Which is where the Dim Sums come in. When the new trade settlement options in renminbi were launched last year, they created more offshore yuan. The question became what to do with them?

Beijing began to provide a few options. Banks were the first to get approval to sell Dim Sums in Hong Kong. In July, city blue chip Hopewell sold a Rmb1.3 billion infrastructure bond and in August McDonald’s became the first multinational to tap the market. Last week Caterpillar, the US-based manufacturer of earthmoving equipment, launched a two-year Rmb1 billion bond with a coupon of 2%.

This heralds Hong Kong as a major winner in the renminbi’s rise to prominence, making it the leading offshore yuan centre for the foreseeable future. Expect more announcements ahead: Hong Kong’s yuan deposit pool had surged nearly 240% to Rmb150 billion in first 9 months of 2010, more than three times the value of dim sums issued in the same period. Policymakers may also be considering renminbi denominated IPOs – as they “widen and lengthen the runway” for take off, says HSBC.

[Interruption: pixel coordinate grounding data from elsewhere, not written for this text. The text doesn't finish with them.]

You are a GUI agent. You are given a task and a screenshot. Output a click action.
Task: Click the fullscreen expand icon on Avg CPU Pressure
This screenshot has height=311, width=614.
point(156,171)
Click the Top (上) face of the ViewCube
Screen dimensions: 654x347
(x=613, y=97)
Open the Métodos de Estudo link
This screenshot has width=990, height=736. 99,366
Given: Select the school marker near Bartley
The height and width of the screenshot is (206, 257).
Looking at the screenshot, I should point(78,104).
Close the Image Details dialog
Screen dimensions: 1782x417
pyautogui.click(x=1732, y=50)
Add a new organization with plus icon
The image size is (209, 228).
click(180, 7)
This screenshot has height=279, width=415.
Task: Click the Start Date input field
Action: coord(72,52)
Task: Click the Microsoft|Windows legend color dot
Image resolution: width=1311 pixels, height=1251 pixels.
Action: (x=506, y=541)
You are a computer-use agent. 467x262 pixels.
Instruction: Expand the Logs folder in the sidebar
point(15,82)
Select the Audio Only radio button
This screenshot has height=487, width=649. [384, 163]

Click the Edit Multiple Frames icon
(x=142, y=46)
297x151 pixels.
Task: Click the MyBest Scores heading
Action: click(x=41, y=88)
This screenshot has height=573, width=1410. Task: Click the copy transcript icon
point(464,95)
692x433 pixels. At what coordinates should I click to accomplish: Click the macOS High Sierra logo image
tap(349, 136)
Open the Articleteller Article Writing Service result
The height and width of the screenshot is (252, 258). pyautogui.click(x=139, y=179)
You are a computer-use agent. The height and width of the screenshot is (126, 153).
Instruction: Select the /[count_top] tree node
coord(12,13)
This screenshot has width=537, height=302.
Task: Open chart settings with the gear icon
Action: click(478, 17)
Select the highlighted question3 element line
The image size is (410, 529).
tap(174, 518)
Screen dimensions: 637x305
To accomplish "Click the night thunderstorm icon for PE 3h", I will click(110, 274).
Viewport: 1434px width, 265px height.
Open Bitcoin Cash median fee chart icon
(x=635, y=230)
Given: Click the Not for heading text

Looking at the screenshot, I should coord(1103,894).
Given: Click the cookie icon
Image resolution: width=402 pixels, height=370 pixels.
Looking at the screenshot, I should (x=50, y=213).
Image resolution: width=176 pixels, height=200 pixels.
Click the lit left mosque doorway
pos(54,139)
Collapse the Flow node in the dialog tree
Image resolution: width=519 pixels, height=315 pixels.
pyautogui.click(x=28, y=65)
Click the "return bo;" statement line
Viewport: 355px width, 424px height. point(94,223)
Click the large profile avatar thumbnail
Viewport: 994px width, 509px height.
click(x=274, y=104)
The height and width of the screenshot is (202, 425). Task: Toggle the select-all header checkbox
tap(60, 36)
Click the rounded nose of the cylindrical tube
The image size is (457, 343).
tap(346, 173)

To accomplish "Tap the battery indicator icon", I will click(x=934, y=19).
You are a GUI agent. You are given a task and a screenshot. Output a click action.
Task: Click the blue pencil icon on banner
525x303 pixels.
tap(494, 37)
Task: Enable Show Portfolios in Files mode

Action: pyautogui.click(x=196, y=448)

This is all some distance from China’s ‘redback’ displacing its greenback rival, HSBC counsels. Full internationalisation follows three steps: trade settlement, cross-border investment and then reserve currency status. Phase one is well underway. Phase two – Dim Sums on the menu – is starting up. But phase three may still be “decades away”, as it will require Beijing to liberalise its exchange rate, drop capital controls and permit large foreign holdings of domestic bonds. That looks unlikely on current horizons, so investors will have to make do with their Dim Sums for a while instead.